I have a bash script that backs all my stuff up to my Homeserver with Borg. My servers have cronjobs that run similar scripts.
Check out Pika backup. It’s a beautiful frontend for Borg. And Borg is the shit.
I use Borg backup with Vorta for a GUI. Hasn’t let me down yet.
This is the correct answer.
I use PikaBackup which I think uses Borg. Super good looking Gnome app that has worked for me.
Borgmatic is also a great option, cli only.
dont keep anything u would be upset to lose /s
rsync + backblaze B2. Bafkblaze is stupid cheap.
Cost is about $10 per year.
Used to use Duplicati but it was buggy and would often need manual intervention to repair corruption. I gave up on it.
Now use Restic to Backblaze B2. I’ve been very happy.
Restic to B2 is made of win.
The quick, change-only backups in a digit executable intrigued me; the ability to mount snapshots to get at, e.g., a single file hooked me. The wide, effortless support for services like BackBlaze made me an advocate.
I back up nightly to a local disk, and twice a week to B2. Everywhere. I have some 6 machines I do this on; one holds the family photos and our music library, and is near a TB by itself. I still pay only a few dollars per month to B2; it’s a great service.

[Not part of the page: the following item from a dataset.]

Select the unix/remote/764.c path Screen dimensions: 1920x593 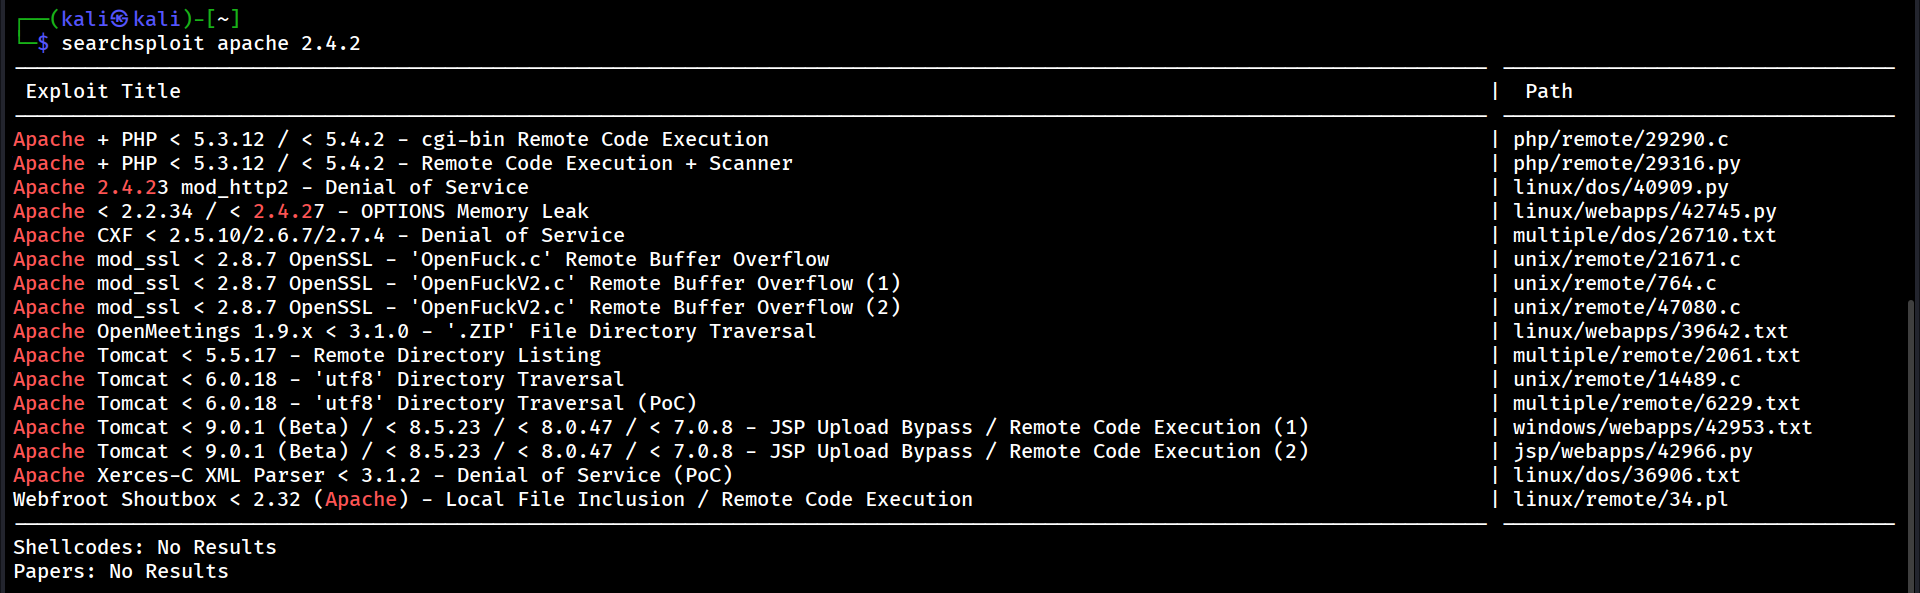(x=1614, y=284)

I’ve used restic in the past; it’s good but requires a great deal of setup if memory serves me correctly. I’m currently using Duplicati on both Ubuntu and Windows and I’ve never had any issues. Thanks for sharing your experience though; I’ll be vigilant.
I use duplicity to a drive mounted off a Pi for local, tarsnap for remote. Both are command-line tools; tarsnap charges for their servers based on exact usage. (And thanks for the reminder; I’m due for another review of exactly what parts of which drives I’m backing up.)

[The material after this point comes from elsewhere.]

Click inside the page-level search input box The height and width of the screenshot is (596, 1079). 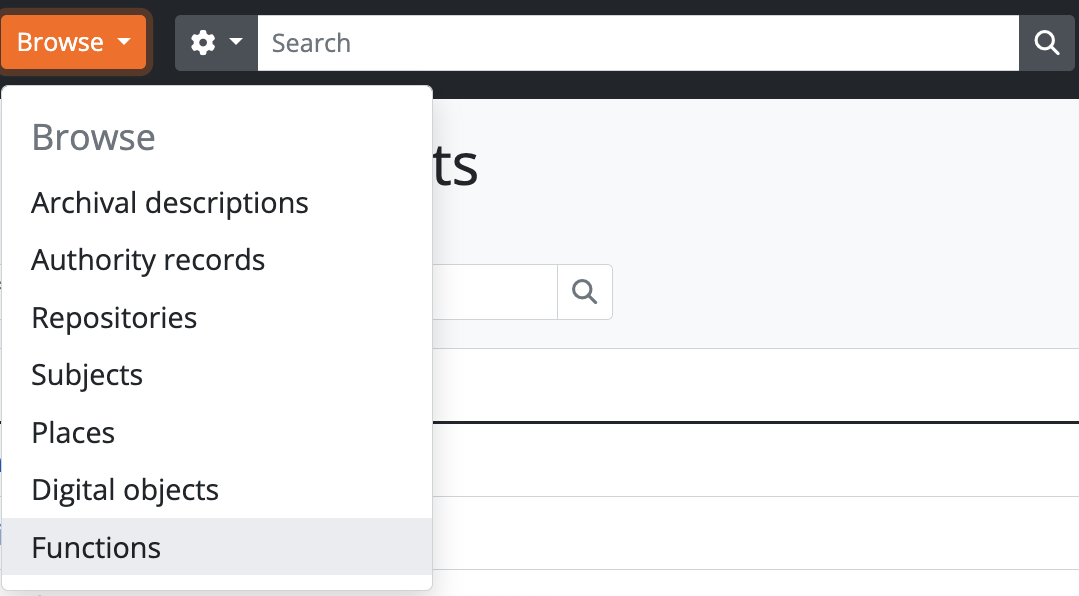[x=494, y=292]
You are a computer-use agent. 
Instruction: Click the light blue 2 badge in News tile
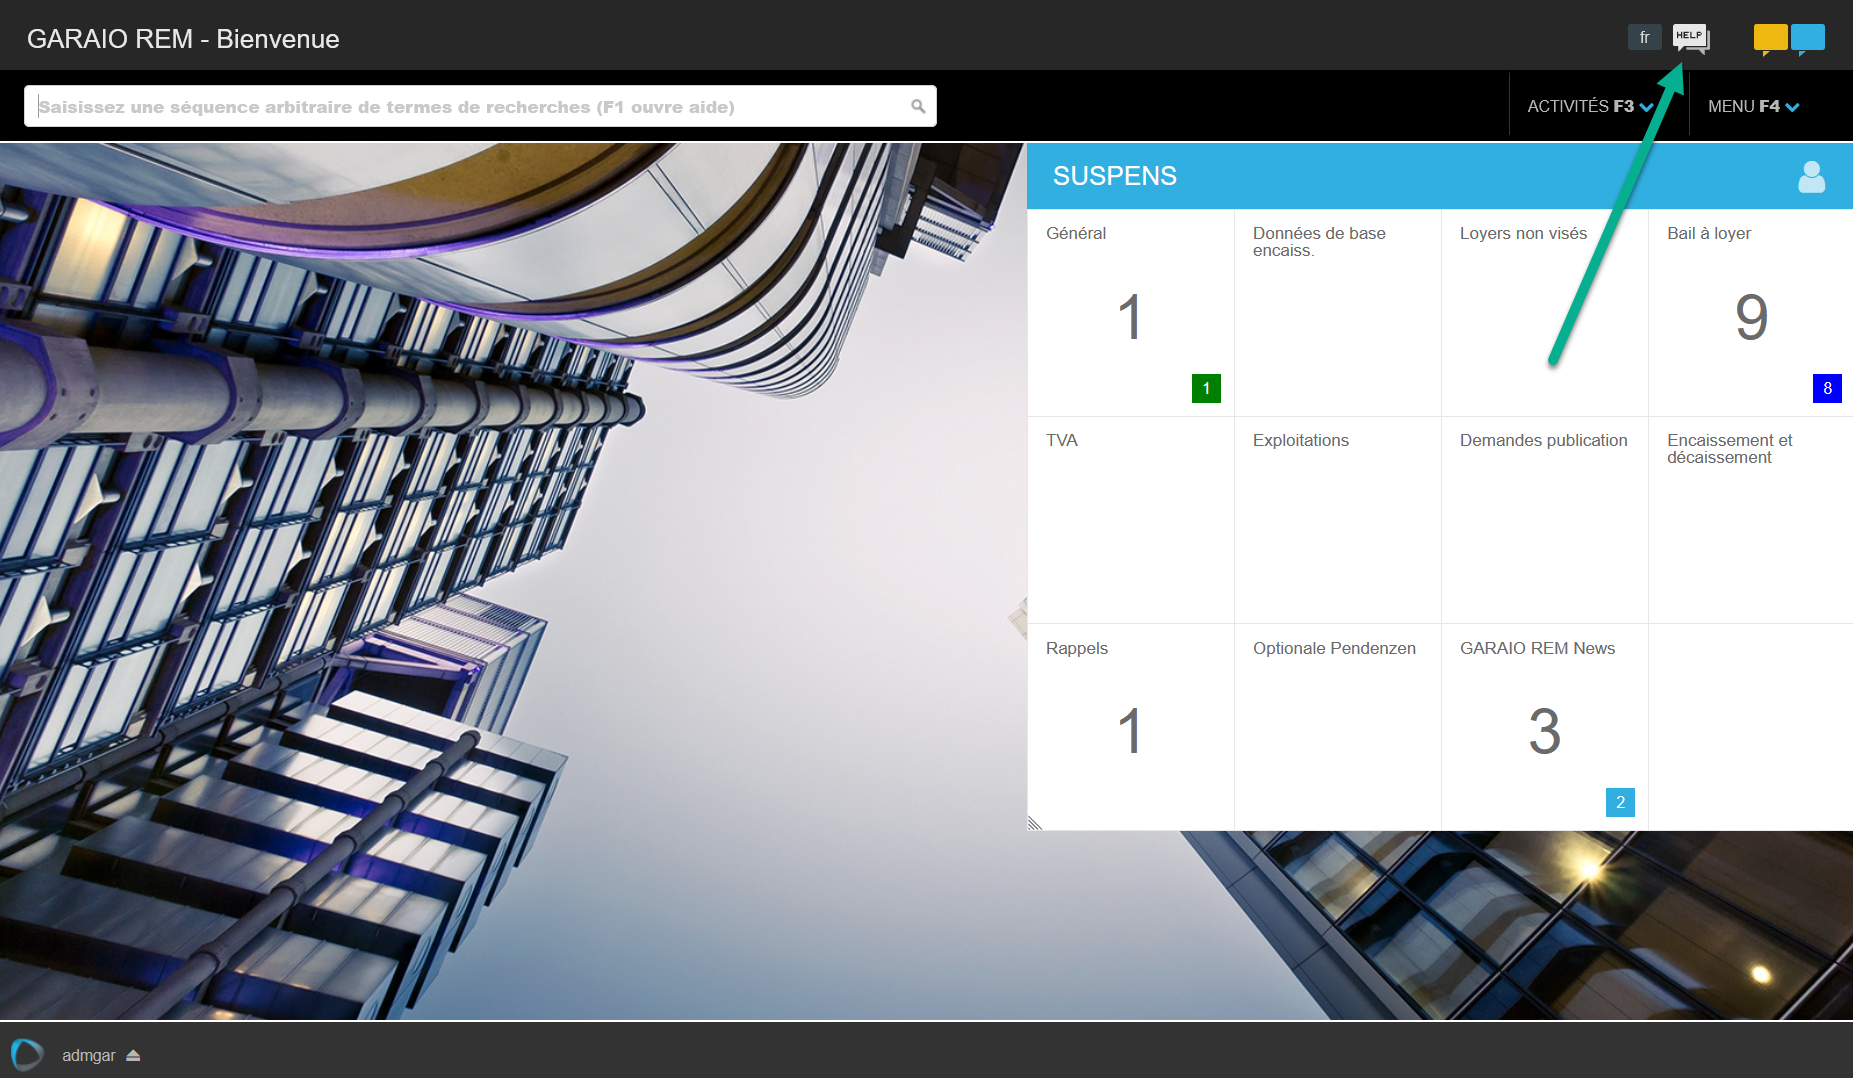1620,802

Anything important I keep in my Dropbox folder, so then I have a copy on my desktop, laptop, and in the cloud.
When I turn off my desktop, I use restic to backup my Dropbox folder to a local external hard drive, and then restic runs again to back up to Wasabi which is a storage service like amazon’s S3.

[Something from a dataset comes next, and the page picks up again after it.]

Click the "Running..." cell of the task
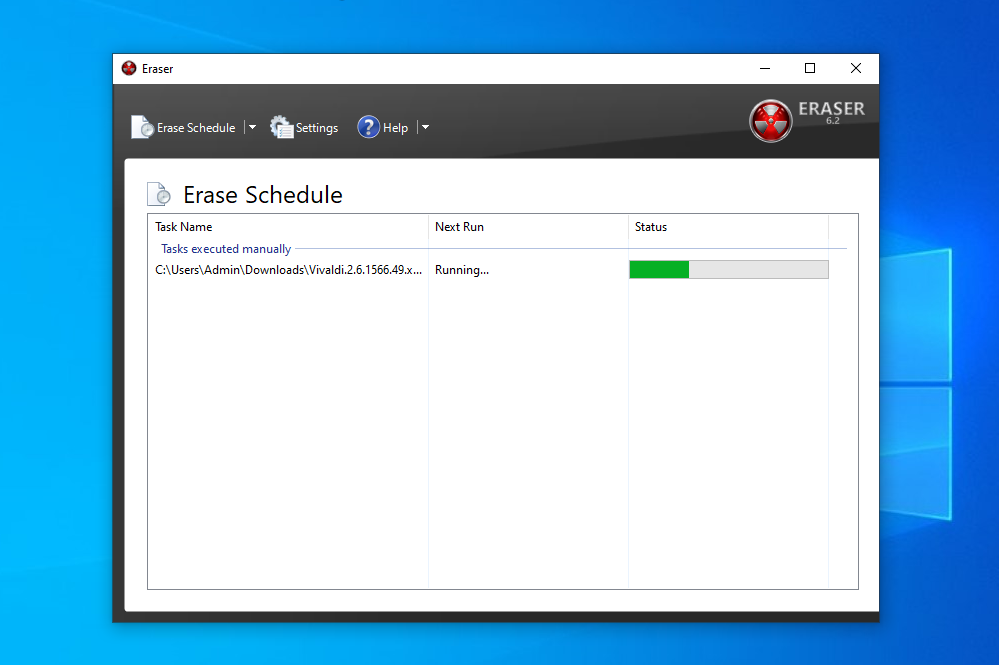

Same exact process for when I turn off my laptop… except sometimes I don’t have my laptop external hd plugged in so that gets skipped.
So that’s three local copies, two local backups, and two remote backup storage locations. Not bad.
Changes I might make:
- add another remote location
- rotate local physical backup device somewhere (that seems like a lot of work)
- move to next cloud or seafile instead of Dropbox
I used seafile for a long time but I couldn’t keep it up so I switched to Dropbox.
Advice, thoughts welcome.
I actually move my Documents, Pictures and other important folders inside my Dropbox folder and symlink them back to their original locations
This gives me the same Docs, Pics, etc. folders synced on every computer.
Restic since 2018, both to locally hosted storage and to remote over ssh. I’ve “stuff I care about” and “stuff that can be relatively easily replaced” fairly well separated so my filtering rules are not too complicated. I used duplicity for many years before that and afbackup to DLT IV tapes prior to that.
I use Back In Time to backup my important data on an external drive. And for snapshots I use timeshift.
Back In times
Isn’t timeshift have same purpose, or it’s just matter of preference?
Yes, it is the same purpose, kinda. But timeshift runs as a cron and allows for an easy rollback, while I use BIT for manual backups.
Either an external hard drive or a pendrive. Just put one of those in a keychain and voila, a perfect backup solution that does not need of internet access.
…it’s not dumb if it (still) works. :^)
Is it just me or the backup topic is recurring each few days on [email protected] and [email protected]?
To be on topic as well - I use restic+autorestic combo. Pretty simple, I made repo with small script to generate config for different machines and that’s it. Storing between machines and b2.
It is a critical one. Maybe needs to be part of an FAQ with link to discussion.